The Taliban Shuffle_ Strange Days in Afghanistan and Pakistan - Kim Barker [129]
The explosions started.
On the Saturday before the August 20 election, I woke up about 4 AM, sick with food poisoning. The bomb shook the house a few hours later. We had been expecting a spectacular attack for months, and a photographer friend, Paula, and I rushed to the scene, right in front of NATO headquarters, right where the Afghan kids sold gum and bracelets, just down the road from the U.S. embassy. This attack was particularly audacious, designed to show that the Taliban could strike anywhere. Seven people died. At least ninety were injured. We stood behind a barrier of red-and-white tape, and all we could see were emergency vehicles, tree limbs and leaves on the ground, a car with its windows blown out and its lights on. An Afghan man in a peach button-up shirt and tan pants wandered around aimlessly, covered in blood. The journalists were all there, mostly young freelancers, hungry, new to Afghanistan, here for the election, for the excitement, talking about who got there first, who snapped the car still on fire, who saw the bodies. They were eager, like I had once been. One demanded that Peach Button-up Shirt answer his questions for the TV camera in English, please. I stood back from the tape. I felt almost done. I didn’t need to see any more bodies, didn’t want to stick my hand in any more human flesh, didn’t want to scrub any more people off the bottom of my shoes.
But I still wanted to see the election, a different kind of tragedy. On Election Day, Paula and I drove to various polling stations. Most were quiet, although I could hardly blame Afghans. Why risk voting when no candidate seemed particularly inspiring, when Karzai’s victory seemed assured? Compared to the first presidential election five years earlier, when people had lined up for hours for the privilege of voting, this day was just depressing. At one point, we hurried to a report of a shoot-out. The cops had shot one alleged terrorist—another may have escaped.
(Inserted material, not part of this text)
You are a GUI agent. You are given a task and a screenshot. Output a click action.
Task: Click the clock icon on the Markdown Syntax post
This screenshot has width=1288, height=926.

We walked past the pickup truck with the terrorist’s body slung in the back like a side of beef and over to the crumbling building where police still searched for evidence. More and more kids and young men surrounded us, more and more journalists showed up, until finally, I decided I’d feel safer in the car. Soon after, I heard shouting and looked up—Paula was sprinting toward the car, flanked by four other huffing photographers. A gaggle of police ran behind them. I popped the back door open—photographers and cameras dove inside. Then we locked the doors. The police surrounded us, brandishing their guns. Apparently they had been told to seize all the cameras of the photographers and maybe the photographers themselves—the Afghan government had earlier banned publicity of Election Day attacks in another dramatic victory for freedom of speech here.
“They’re going to kill us!” one photographer shouted.
“Drive, just drive!” another screamed.
They were new. I felt strangely calm. I knew Afghanistan’s finest would never shoot. If they did, they’d never hit us. Paula, who had jumped in the passenger side of the car, stretched her foot across to the driver’s side and punched the gas. Once the car hopped forward, the police scattered. We roared down the road.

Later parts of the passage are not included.